Start of Source data
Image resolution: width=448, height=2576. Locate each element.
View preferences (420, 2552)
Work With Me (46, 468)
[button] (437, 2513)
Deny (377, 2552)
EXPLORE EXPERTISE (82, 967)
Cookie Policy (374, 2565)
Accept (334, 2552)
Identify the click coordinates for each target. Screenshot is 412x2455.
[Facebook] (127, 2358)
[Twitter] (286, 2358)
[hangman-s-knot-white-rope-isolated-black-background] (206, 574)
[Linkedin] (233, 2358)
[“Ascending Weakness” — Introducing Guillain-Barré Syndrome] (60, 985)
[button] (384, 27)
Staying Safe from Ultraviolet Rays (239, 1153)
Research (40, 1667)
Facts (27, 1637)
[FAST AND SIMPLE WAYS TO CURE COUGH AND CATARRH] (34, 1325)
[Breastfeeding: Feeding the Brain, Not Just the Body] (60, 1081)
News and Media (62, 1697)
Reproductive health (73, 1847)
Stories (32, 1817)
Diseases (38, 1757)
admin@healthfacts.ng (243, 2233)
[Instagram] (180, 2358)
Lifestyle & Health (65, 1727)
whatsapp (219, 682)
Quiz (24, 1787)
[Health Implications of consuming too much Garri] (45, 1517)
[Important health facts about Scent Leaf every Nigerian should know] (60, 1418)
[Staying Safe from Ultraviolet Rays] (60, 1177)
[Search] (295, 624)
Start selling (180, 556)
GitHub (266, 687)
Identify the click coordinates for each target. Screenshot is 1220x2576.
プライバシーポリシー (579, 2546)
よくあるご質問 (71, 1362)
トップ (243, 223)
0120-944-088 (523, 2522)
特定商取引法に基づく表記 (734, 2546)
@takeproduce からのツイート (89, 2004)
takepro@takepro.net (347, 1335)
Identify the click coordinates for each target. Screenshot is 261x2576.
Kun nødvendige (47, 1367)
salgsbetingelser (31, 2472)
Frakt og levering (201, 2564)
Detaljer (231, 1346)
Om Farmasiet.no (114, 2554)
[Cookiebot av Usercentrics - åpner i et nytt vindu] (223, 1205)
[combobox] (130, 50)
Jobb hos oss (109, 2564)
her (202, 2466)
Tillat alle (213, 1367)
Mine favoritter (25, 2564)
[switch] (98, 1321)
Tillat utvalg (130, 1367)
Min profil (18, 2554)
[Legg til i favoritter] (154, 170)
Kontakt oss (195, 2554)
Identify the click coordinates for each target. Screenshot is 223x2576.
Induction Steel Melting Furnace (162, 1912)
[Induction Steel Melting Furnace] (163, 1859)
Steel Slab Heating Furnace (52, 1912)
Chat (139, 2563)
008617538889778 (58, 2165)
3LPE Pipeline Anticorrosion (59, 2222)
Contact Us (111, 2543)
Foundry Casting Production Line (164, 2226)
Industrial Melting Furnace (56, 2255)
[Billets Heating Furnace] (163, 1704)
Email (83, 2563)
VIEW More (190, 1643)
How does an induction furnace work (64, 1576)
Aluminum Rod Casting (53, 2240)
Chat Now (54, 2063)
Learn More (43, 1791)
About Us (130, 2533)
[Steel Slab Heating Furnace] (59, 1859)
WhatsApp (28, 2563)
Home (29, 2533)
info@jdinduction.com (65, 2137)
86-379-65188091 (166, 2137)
End of Source data
> [Required work]:
Go through the entries above and report each line with the string "Heating" in it.

> [Written solution]:
Steel Slab Heating Furnace (52, 1912)
[Billets Heating Furnace] (163, 1704)
[Steel Slab Heating Furnace] (59, 1859)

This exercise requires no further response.